Towards More Accurate US Presidential Election via Multi-step Reasoning with Large Language Models
Chenxiao Yu, Zhaotian Weng, Yuangang Li, Zheng Li, Xiyang Hu, Yue Zhao
TL;DR
The paper tackles predicting US presidential outcomes with large language models (LLMs) by addressing data scarcity and evolving political contexts through a multi-step reasoning framework. It fuses real-world ANES time-series data with SynC-generated synthetic populations and compares three prompting pipelines that progressively add temporal context and Chain-of-Thought reasoning, with state-level aggregation to reflect election dynamics. The multi-step V3 pipeline—placing voters on a Conservative-Liberal spectrum and then simulating votes with time-aware prompts—achieves the best alignment with ground-truth results, attaining high discriminative performance (e.g., AUC around $0.90$ on state-level predictions) and strong performance in swing states. This work demonstrates a scalable, privacy-preserving approach to political forecasting using LLMs and points to future enhancements including multi-LLM ensembles and refined temporal models to further improve reliability and reduce biases.
Abstract
Can Large Language Models (LLMs) accurately predict election outcomes?
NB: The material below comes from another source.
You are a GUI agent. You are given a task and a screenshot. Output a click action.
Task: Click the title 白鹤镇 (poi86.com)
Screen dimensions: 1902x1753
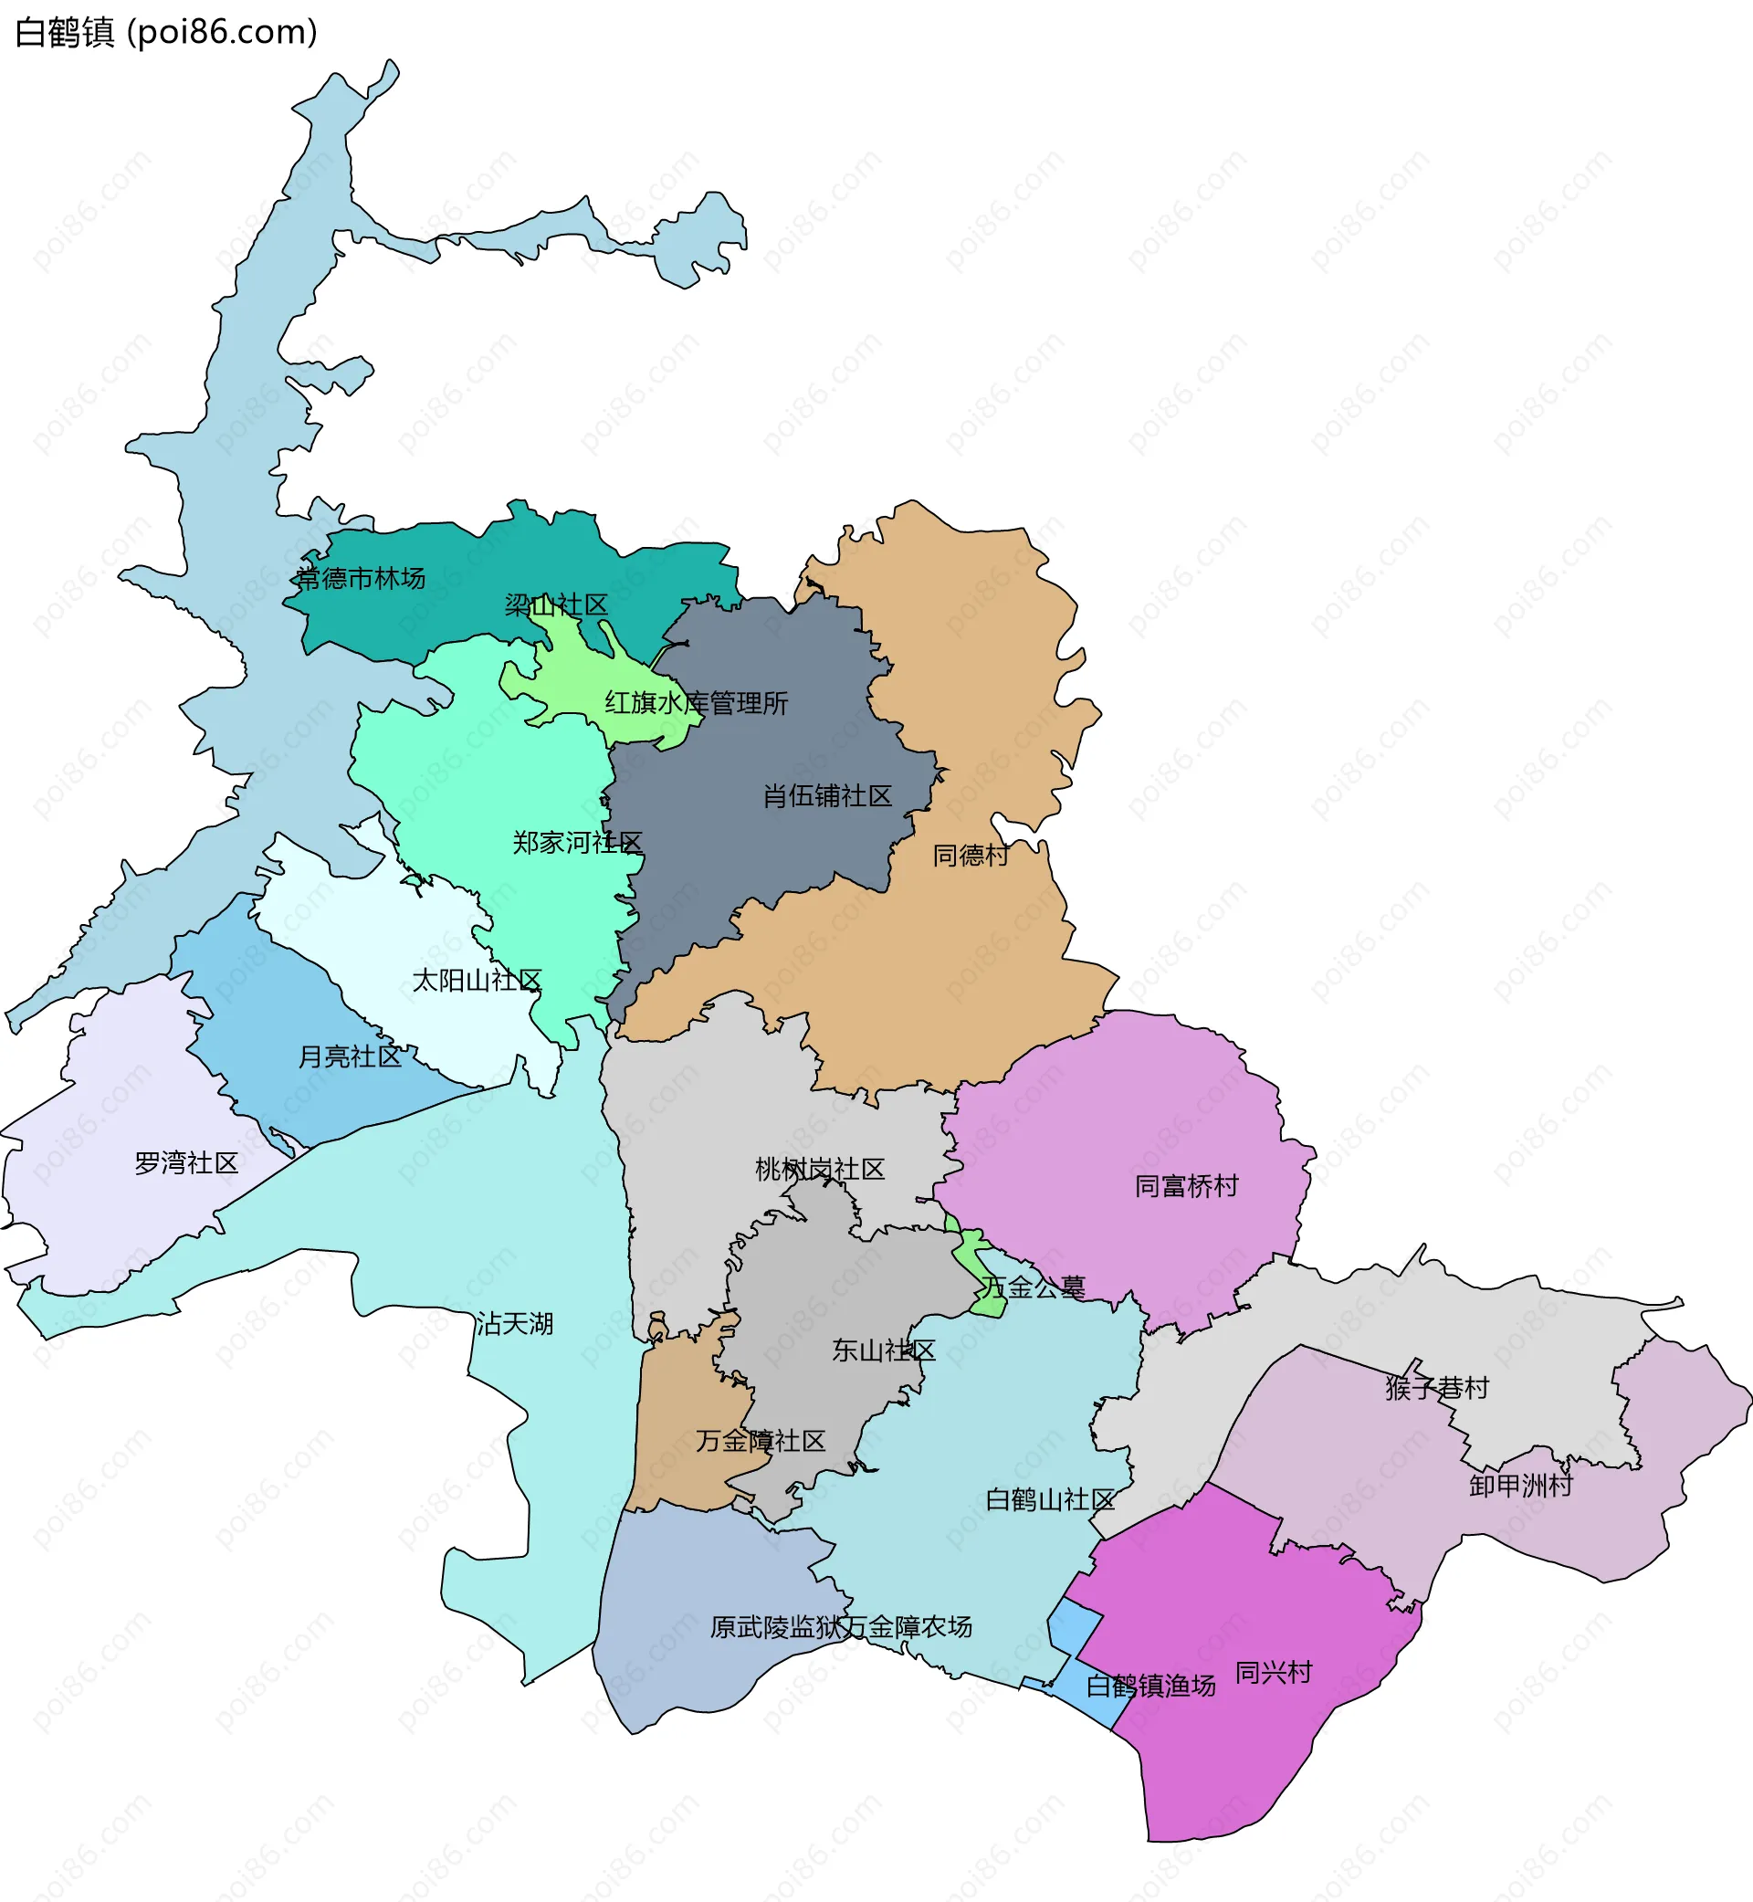[166, 32]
While LLMs have demonstrated impressive performance in various domains, including healthcare, legal analysis, and creative tasks, their ability to forecast elections remains unknown. Election prediction poses unique challenges, such as limited voter-level data, rapidly changing political landscapes, and the need to model complex human behavior. To address these challenges, we introduce a multi-step reasoning framework designed for political analysis. Our approach is validated on real-world data from the American National Election Studies (ANES) 2016 and 2020, as well as synthetic personas generated by the leading machine learning framework, offering scalable datasets for voter behavior modeling. To capture temporal dynamics, we incorporate candidates' policy positions and biographical details, ensuring that the model adapts to evolving political contexts. Drawing on Chain of Thought prompting, our multi-step reasoning pipeline systematically integrates demographic, ideological, and time-dependent factors, enhancing the model's predictive power.